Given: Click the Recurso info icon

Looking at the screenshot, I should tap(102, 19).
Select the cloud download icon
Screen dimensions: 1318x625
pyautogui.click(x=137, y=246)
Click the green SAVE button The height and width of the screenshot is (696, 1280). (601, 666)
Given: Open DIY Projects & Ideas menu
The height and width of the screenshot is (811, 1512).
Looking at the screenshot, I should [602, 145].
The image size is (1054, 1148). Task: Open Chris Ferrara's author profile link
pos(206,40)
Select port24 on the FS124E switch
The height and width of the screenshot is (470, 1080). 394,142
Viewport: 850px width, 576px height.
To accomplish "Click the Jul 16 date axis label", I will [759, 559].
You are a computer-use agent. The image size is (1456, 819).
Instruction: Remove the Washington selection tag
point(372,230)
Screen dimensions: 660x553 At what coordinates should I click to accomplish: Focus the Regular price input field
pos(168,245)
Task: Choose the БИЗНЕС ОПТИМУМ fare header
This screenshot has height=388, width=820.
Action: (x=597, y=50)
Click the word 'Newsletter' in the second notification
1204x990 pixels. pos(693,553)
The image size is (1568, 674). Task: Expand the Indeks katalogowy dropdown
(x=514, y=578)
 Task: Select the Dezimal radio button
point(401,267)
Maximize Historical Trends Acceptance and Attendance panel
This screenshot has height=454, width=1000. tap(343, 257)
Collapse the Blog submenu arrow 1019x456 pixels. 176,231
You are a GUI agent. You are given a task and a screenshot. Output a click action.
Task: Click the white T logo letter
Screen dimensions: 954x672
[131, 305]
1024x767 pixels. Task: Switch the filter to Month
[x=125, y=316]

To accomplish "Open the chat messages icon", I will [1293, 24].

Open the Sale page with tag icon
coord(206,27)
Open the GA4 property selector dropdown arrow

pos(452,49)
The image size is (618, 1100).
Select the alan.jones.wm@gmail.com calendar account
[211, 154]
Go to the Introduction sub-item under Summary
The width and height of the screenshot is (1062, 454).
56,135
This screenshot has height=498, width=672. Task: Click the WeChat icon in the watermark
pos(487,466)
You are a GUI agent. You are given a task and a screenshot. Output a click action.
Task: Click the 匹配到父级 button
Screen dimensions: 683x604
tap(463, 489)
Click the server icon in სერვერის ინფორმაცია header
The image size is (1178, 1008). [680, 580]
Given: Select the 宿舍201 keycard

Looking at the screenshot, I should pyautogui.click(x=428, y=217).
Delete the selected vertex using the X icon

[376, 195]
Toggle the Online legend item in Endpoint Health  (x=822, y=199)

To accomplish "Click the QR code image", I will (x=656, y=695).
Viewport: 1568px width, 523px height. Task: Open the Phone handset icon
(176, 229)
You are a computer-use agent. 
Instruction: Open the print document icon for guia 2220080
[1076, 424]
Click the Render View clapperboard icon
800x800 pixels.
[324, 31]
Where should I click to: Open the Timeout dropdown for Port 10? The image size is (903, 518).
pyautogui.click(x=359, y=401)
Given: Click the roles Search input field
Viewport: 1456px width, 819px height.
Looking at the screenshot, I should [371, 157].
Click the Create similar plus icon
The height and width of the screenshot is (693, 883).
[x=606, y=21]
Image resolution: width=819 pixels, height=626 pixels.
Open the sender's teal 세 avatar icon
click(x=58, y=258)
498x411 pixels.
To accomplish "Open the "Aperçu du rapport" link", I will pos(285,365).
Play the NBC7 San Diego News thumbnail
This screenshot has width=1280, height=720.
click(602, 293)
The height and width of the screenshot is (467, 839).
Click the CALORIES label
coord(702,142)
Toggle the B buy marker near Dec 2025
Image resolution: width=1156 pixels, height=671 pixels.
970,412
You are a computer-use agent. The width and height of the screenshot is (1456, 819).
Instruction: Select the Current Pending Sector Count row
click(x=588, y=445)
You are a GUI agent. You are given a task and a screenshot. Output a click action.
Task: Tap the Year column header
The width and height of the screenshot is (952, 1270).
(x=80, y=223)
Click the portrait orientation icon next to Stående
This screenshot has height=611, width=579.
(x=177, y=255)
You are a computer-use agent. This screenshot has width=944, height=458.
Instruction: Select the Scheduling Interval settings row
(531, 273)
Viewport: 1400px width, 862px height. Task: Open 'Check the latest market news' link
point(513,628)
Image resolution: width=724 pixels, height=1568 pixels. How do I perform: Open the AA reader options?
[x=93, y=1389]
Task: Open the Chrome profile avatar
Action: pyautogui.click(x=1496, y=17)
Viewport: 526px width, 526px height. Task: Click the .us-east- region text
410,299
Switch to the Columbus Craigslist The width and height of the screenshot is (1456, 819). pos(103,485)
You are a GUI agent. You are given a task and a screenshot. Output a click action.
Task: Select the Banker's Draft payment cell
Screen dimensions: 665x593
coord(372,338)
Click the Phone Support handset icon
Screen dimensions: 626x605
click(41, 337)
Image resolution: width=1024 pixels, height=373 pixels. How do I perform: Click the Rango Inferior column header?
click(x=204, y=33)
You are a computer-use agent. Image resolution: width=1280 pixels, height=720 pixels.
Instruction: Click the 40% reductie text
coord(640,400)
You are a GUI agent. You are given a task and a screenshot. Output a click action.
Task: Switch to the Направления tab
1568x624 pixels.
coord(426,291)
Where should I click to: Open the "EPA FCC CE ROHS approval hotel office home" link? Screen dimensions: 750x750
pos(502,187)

> _WHAT THIS TASK INVOLVES_:
Revise all of the items above by replacing "Instruction" with "Directive" everywhere it occurs. Then write every line out again with nothing else altered.

> _EXERCISE SOLUTION_:
Given: Click the Recurso info icon

Looking at the screenshot, I should tap(102, 19).
Select the cloud download icon
Screen dimensions: 1318x625
pyautogui.click(x=137, y=246)
Click the green SAVE button The height and width of the screenshot is (696, 1280). (601, 666)
Given: Open DIY Projects & Ideas menu
The height and width of the screenshot is (811, 1512).
Looking at the screenshot, I should [602, 145].
The image size is (1054, 1148). Task: Open Chris Ferrara's author profile link
pos(206,40)
Select port24 on the FS124E switch
The height and width of the screenshot is (470, 1080). 394,142
Viewport: 850px width, 576px height.
To accomplish "Click the Jul 16 date axis label", I will [759, 559].
You are a computer-use agent. The image size is (1456, 819).
Directive: Remove the Washington selection tag
point(372,230)
Screen dimensions: 660x553 At what coordinates should I click to accomplish: Focus the Regular price input field
pos(168,245)
Task: Choose the БИЗНЕС ОПТИМУМ fare header
This screenshot has height=388, width=820.
Action: (x=597, y=50)
Click the word 'Newsletter' in the second notification
1204x990 pixels. pos(693,553)
The image size is (1568, 674). Task: Expand the Indeks katalogowy dropdown
(x=514, y=578)
 Task: Select the Dezimal radio button
point(401,267)
Maximize Historical Trends Acceptance and Attendance panel
This screenshot has height=454, width=1000. tap(343, 257)
Collapse the Blog submenu arrow 1019x456 pixels. 176,231
You are a GUI agent. You are given a task and a screenshot. Output a click action.
Task: Click the white T logo letter
Screen dimensions: 954x672
[131, 305]
1024x767 pixels. Task: Switch the filter to Month
[x=125, y=316]

To accomplish "Open the chat messages icon", I will [1293, 24].

Open the Sale page with tag icon
coord(206,27)
Open the GA4 property selector dropdown arrow

pos(452,49)
The image size is (618, 1100).
Select the alan.jones.wm@gmail.com calendar account
[211, 154]
Go to the Introduction sub-item under Summary
The width and height of the screenshot is (1062, 454).
56,135
This screenshot has height=498, width=672. Task: Click the WeChat icon in the watermark
pos(487,466)
You are a GUI agent. You are given a task and a screenshot. Output a click action.
Task: Click the 匹配到父级 button
Screen dimensions: 683x604
tap(463, 489)
Click the server icon in სერვერის ინფორმაცია header
The image size is (1178, 1008). [680, 580]
Given: Select the 宿舍201 keycard

Looking at the screenshot, I should pyautogui.click(x=428, y=217).
Delete the selected vertex using the X icon

[376, 195]
Toggle the Online legend item in Endpoint Health  (x=822, y=199)

To accomplish "Click the QR code image", I will (x=656, y=695).
Viewport: 1568px width, 523px height. Task: Open the Phone handset icon
(176, 229)
You are a computer-use agent. 
Directive: Open the print document icon for guia 2220080
[1076, 424]
Click the Render View clapperboard icon
800x800 pixels.
[324, 31]
Where should I click to: Open the Timeout dropdown for Port 10? The image size is (903, 518).
pyautogui.click(x=359, y=401)
Given: Click the roles Search input field
Viewport: 1456px width, 819px height.
Looking at the screenshot, I should [371, 157].
Click the Create similar plus icon
The height and width of the screenshot is (693, 883).
[x=606, y=21]
Image resolution: width=819 pixels, height=626 pixels.
Open the sender's teal 세 avatar icon
click(x=58, y=258)
498x411 pixels.
To accomplish "Open the "Aperçu du rapport" link", I will pos(285,365).
Play the NBC7 San Diego News thumbnail
This screenshot has width=1280, height=720.
click(602, 293)
The height and width of the screenshot is (467, 839).
Click the CALORIES label
coord(702,142)
Toggle the B buy marker near Dec 2025
Image resolution: width=1156 pixels, height=671 pixels.
970,412
You are a computer-use agent. The width and height of the screenshot is (1456, 819).
Directive: Select the Current Pending Sector Count row
click(x=588, y=445)
You are a GUI agent. You are given a task and a screenshot. Output a click action.
Task: Tap the Year column header
The width and height of the screenshot is (952, 1270).
(x=80, y=223)
Click the portrait orientation icon next to Stående
This screenshot has height=611, width=579.
(x=177, y=255)
You are a computer-use agent. This screenshot has width=944, height=458.
Directive: Select the Scheduling Interval settings row
(531, 273)
Viewport: 1400px width, 862px height. Task: Open 'Check the latest market news' link
point(513,628)
Image resolution: width=724 pixels, height=1568 pixels. How do I perform: Open the AA reader options?
[x=93, y=1389]
Task: Open the Chrome profile avatar
Action: pyautogui.click(x=1496, y=17)
Viewport: 526px width, 526px height. Task: Click the .us-east- region text
410,299
Switch to the Columbus Craigslist The width and height of the screenshot is (1456, 819). pos(103,485)
You are a GUI agent. You are given a task and a screenshot. Output a click action.
Task: Select the Banker's Draft payment cell
Screen dimensions: 665x593
coord(372,338)
Click the Phone Support handset icon
Screen dimensions: 626x605
click(41, 337)
Image resolution: width=1024 pixels, height=373 pixels. How do I perform: Click the Rango Inferior column header?
click(x=204, y=33)
You are a computer-use agent. Image resolution: width=1280 pixels, height=720 pixels.
Directive: Click the 40% reductie text
coord(640,400)
You are a GUI agent. You are given a task and a screenshot. Output a click action.
Task: Switch to the Направления tab
1568x624 pixels.
coord(426,291)
Where should I click to: Open the "EPA FCC CE ROHS approval hotel office home" link? Screen dimensions: 750x750
pos(502,187)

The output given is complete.